#### [Task brief]
Take each line in the entries below that holds "axis" and show it.

#### [Extracted records]
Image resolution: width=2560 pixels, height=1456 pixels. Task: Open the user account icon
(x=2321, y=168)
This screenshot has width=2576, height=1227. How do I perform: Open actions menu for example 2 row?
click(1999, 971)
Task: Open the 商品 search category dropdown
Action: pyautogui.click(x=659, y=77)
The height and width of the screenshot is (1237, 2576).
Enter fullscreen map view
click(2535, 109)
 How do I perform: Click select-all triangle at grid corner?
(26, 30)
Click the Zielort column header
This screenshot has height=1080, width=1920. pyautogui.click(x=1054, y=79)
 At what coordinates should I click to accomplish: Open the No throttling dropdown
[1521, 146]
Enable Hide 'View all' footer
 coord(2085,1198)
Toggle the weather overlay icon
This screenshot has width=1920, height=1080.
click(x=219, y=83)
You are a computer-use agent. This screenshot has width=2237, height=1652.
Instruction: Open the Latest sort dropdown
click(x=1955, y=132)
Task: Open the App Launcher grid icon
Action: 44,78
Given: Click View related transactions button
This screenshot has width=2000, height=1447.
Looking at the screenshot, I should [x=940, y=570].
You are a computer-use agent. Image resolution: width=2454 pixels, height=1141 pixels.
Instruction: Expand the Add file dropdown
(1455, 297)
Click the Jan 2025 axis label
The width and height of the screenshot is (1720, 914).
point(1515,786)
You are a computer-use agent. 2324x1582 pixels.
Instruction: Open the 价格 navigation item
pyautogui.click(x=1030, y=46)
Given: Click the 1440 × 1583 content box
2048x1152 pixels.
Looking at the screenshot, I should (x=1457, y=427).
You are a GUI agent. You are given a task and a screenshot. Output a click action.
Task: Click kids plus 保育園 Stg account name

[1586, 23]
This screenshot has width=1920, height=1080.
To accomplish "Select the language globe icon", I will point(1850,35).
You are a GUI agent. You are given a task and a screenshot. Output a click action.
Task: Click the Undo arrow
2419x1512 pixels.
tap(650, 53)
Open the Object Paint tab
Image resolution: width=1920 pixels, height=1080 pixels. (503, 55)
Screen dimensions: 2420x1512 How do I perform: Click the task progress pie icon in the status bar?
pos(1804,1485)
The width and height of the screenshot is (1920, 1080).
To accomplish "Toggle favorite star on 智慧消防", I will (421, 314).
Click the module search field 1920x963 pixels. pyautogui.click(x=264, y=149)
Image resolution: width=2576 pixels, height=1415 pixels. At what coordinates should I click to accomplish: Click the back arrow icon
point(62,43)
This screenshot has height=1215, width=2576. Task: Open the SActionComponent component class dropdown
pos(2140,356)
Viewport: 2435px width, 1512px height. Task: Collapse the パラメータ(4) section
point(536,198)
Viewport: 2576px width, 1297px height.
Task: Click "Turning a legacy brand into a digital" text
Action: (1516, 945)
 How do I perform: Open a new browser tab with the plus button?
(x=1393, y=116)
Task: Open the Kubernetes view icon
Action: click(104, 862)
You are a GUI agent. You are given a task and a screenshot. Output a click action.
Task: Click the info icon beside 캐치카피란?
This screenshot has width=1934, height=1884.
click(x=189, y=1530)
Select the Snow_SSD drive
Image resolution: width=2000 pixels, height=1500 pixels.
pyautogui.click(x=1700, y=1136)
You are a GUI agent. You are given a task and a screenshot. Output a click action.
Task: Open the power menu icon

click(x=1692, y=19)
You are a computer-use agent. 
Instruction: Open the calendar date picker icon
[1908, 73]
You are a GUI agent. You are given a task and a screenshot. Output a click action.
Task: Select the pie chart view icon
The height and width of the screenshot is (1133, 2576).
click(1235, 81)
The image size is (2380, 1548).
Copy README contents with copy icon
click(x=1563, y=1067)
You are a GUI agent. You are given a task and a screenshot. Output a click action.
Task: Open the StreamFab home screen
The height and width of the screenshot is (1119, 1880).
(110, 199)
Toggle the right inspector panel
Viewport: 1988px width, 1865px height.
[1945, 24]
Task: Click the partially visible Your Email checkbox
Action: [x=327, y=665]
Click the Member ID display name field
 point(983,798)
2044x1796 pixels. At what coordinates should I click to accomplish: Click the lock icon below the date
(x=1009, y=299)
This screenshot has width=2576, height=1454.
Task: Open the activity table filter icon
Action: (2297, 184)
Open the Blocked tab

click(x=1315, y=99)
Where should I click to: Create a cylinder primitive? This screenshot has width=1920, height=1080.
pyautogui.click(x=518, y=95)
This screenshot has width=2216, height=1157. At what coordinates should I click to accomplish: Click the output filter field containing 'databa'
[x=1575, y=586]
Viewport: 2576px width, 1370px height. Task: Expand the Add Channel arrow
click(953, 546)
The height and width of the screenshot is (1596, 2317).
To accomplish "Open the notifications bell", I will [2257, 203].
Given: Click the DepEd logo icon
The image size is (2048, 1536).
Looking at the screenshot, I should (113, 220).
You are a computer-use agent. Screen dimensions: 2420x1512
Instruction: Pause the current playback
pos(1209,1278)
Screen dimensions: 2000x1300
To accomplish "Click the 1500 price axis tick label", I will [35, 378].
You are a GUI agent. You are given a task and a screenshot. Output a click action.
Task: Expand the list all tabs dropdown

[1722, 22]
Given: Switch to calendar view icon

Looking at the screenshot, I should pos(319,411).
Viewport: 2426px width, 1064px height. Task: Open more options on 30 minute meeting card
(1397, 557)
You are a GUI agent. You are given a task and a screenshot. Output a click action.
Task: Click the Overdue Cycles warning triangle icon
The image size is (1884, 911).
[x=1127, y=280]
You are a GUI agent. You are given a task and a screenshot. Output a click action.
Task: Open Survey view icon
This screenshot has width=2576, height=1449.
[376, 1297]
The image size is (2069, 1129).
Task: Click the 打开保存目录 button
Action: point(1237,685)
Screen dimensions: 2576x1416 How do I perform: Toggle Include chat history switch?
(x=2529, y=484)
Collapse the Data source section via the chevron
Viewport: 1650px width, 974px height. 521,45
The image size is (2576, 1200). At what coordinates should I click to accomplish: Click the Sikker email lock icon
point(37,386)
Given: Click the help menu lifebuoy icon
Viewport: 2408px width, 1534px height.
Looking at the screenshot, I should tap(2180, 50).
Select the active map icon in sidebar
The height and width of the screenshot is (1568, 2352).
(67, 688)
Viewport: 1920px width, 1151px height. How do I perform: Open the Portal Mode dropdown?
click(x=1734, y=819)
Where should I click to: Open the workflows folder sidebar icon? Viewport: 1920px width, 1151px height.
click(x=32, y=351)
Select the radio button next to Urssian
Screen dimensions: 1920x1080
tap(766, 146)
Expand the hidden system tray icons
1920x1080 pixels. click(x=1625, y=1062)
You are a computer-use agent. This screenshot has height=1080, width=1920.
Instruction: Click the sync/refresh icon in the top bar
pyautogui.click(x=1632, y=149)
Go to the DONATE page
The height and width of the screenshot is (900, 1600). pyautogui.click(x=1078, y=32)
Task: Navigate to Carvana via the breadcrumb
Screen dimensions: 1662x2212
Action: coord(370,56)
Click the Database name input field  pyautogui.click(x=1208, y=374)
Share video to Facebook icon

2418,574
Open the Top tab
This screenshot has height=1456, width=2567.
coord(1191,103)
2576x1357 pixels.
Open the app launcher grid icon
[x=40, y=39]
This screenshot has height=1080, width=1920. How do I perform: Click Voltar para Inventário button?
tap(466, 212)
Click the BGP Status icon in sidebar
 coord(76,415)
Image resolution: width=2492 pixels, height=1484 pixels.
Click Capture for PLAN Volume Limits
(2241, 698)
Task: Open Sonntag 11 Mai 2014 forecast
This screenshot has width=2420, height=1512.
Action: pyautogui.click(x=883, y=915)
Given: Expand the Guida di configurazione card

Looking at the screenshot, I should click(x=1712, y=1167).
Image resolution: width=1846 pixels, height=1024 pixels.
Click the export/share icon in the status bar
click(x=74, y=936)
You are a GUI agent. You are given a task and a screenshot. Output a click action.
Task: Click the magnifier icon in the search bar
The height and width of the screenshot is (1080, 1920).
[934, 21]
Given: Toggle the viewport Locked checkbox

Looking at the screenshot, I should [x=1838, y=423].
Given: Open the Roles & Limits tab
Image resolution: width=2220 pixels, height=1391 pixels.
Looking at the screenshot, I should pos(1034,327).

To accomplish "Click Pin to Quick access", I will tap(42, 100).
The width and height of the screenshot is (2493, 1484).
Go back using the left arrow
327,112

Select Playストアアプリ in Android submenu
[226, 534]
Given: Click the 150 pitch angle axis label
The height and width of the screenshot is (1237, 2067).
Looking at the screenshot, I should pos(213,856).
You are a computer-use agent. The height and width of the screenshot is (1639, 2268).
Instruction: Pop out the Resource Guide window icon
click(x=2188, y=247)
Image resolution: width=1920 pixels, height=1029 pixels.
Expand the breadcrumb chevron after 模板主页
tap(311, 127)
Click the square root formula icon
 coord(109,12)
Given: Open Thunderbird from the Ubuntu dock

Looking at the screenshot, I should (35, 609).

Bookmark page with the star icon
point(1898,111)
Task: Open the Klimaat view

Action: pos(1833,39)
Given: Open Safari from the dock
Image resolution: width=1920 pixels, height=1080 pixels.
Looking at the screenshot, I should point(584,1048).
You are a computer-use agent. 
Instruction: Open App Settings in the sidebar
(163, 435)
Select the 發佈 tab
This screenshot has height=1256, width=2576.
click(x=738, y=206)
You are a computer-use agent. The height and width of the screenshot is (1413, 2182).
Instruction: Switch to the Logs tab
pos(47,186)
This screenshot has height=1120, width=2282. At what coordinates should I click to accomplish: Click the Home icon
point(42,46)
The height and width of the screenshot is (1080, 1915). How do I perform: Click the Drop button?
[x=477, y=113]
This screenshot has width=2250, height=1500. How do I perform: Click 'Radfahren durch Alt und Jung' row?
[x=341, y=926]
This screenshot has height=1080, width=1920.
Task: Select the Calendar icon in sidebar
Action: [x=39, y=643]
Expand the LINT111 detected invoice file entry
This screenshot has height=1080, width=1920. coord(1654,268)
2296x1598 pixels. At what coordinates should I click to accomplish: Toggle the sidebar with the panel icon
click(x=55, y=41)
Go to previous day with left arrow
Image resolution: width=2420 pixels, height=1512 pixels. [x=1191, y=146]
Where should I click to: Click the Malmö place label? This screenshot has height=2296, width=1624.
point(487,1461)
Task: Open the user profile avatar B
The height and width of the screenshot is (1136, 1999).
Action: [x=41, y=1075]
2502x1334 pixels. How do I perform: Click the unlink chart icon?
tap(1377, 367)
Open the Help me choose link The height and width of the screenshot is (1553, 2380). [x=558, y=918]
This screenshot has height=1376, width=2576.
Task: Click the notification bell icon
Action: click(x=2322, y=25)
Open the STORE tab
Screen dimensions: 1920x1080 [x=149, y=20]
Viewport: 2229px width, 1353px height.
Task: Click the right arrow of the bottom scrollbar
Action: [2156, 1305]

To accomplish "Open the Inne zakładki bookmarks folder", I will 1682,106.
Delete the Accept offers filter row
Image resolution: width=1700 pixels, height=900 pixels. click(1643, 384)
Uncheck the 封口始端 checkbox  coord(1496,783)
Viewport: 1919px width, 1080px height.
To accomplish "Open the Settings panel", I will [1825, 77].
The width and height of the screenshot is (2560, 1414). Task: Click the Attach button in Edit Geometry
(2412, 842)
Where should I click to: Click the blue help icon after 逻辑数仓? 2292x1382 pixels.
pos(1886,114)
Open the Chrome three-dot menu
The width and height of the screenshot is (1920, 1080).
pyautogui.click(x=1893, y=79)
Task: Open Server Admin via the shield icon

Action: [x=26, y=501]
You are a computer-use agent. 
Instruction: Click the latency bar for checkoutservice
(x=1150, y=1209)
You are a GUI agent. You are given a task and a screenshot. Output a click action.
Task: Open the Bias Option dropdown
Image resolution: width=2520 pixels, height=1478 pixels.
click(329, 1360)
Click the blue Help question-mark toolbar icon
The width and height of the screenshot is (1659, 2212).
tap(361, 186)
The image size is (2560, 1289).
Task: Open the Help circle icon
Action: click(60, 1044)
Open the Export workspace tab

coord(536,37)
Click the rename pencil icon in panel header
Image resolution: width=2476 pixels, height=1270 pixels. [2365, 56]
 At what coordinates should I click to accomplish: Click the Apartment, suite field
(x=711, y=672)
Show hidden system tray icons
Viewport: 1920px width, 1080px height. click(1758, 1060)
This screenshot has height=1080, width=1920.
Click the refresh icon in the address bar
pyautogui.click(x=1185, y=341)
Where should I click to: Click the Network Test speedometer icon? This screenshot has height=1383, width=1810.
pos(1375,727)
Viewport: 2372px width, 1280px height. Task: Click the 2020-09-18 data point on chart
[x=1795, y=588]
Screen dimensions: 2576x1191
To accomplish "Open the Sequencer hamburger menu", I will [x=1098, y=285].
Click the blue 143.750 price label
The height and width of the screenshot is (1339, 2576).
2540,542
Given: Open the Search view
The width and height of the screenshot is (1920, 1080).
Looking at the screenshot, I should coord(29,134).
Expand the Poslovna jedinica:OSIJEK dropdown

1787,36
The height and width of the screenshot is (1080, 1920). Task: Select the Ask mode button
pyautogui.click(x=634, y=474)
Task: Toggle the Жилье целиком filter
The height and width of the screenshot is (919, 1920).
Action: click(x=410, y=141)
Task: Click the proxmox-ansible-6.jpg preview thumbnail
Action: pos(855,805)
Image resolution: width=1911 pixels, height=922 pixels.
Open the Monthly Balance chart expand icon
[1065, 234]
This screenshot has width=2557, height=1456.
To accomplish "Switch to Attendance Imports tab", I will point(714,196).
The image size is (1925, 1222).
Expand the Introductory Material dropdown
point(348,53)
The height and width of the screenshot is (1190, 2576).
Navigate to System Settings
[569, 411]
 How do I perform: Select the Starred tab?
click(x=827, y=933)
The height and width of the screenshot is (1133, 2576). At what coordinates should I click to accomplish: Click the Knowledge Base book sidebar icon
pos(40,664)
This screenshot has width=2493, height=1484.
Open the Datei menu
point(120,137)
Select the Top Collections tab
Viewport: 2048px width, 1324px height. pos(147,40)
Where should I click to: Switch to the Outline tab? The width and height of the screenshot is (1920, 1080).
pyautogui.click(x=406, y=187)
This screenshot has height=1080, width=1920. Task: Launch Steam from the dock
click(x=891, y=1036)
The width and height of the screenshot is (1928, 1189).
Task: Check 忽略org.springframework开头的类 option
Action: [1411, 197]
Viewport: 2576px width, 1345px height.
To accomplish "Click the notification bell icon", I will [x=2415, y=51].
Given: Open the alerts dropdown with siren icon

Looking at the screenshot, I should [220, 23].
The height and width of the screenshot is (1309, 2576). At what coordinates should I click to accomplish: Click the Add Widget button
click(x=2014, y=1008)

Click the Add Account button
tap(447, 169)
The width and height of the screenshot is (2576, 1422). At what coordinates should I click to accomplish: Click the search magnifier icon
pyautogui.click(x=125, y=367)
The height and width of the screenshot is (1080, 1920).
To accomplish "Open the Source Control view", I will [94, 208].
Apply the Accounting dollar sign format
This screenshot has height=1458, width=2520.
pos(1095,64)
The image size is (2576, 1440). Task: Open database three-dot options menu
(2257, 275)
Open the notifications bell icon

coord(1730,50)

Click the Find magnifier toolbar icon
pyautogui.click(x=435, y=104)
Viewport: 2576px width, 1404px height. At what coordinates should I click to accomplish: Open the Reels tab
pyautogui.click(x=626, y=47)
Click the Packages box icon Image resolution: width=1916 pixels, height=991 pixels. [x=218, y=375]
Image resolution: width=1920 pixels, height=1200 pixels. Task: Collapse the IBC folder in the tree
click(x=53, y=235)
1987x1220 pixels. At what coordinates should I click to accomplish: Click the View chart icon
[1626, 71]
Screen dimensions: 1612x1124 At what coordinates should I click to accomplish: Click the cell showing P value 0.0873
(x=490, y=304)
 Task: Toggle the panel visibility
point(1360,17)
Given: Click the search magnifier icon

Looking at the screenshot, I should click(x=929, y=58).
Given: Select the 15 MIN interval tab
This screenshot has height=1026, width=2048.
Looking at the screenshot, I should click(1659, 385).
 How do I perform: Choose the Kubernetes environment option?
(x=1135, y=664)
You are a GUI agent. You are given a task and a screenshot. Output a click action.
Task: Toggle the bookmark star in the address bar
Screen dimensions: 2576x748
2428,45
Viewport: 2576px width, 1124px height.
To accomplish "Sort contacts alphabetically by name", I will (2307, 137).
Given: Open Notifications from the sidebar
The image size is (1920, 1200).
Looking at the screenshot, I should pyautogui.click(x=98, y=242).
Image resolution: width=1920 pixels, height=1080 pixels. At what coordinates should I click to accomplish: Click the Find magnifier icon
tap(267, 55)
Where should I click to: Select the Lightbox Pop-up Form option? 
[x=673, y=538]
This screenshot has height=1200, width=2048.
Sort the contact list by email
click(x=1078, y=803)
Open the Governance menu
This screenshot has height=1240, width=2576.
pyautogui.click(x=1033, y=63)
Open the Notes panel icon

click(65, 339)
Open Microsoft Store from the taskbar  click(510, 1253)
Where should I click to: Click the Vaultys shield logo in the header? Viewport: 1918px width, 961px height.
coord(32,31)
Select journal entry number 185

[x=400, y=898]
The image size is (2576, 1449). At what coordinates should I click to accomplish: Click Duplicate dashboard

#### [Result]
Click the Jan 2025 axis label
To accomplish "Click the 1500 price axis tick label", I will [35, 378].
Given: Click the 150 pitch angle axis label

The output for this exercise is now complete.